静止画は落ち着いた印象を与えるため、静けさや高級感が求められるシチュエーションに向いています。
複数の静止画を組み合わせ、スライドショーとして表示させることで、静止画ながらストーリーを持たせることが可能です。
1-2.動画コンテンツ
動画は、紙媒体と比較したときに、デジタルサイネージとしてのポテンシャルを最も発揮しやすい形態です。
動きがあることで目立ち、高い訴求力が期待できます。ただし、制作の手順や難易度は静止画に比べて複雑に、そして高度になります。
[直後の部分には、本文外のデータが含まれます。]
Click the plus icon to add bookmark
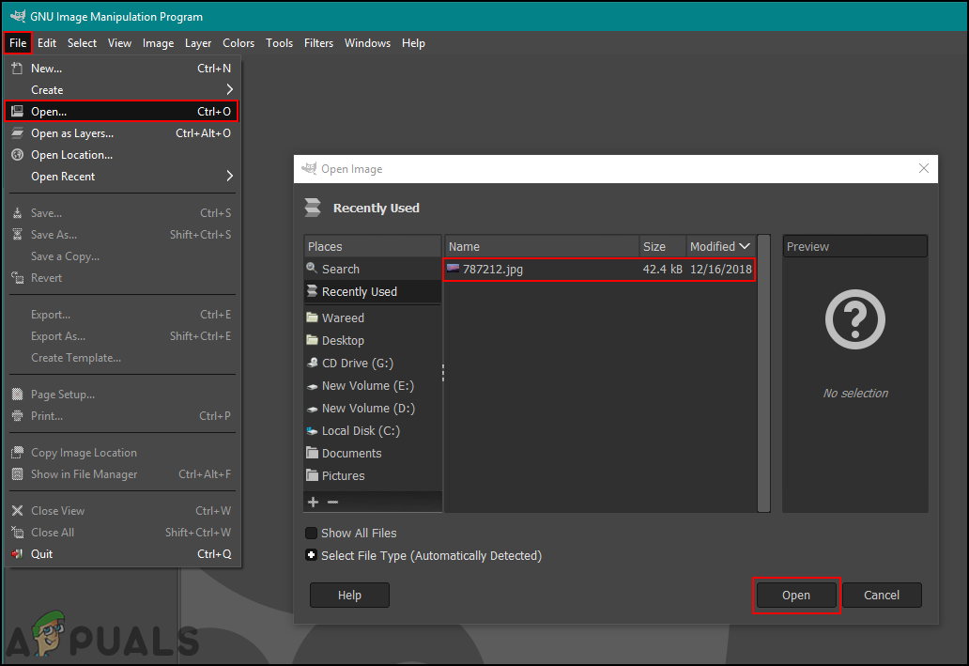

その分コストも高くなります。
周囲にライバル店がひしめく飲食店や小売店の店頭や、視聴者の一定の滞留時間が見込める病院などの施設に向いています。
1-3.音声コンテンツ
デジタルサイネージは、店舗内では什器などの影に隠れてしまう、街中の店頭では視覚的な情報の多さから景色に紛れてしまうといった事態がしばしば起こります。
このような場合、音声や効果音、音楽などがついているコンテンツであれば、デジタルサイネージへの注意を引くきっかけになります。
また、音という付加価値はイメージの向上やブランディングに一役買うことになるでしょう。
例えば、スーパーマーケット内でお買い得品の案内を画像とともに音声で案内したり、ドラッグストアの化粧品コーナーで商品のCMを音付きで流したりといった使われ方をしています。
自社で音声付きのコンテンツを作成する場合、別途音声ファイルを作成する必要があります。
また、BGMをつけたいとなった場合、著作権などを考慮せねばならない場合があり、素人では判断が難しい場合があるので注意が必要です。
2.自社でコンテンツを作成するならPowerPointがおすすめ!
コストの面からコンテンツは自社で用意したい、専門性の高いソフトは扱えない、お試しで作ってみたい、いきなり外注はハードルが高い…そんな時は、MicrosoftのPowerPointを利用してコンテンツを作成してみることがおすすめです。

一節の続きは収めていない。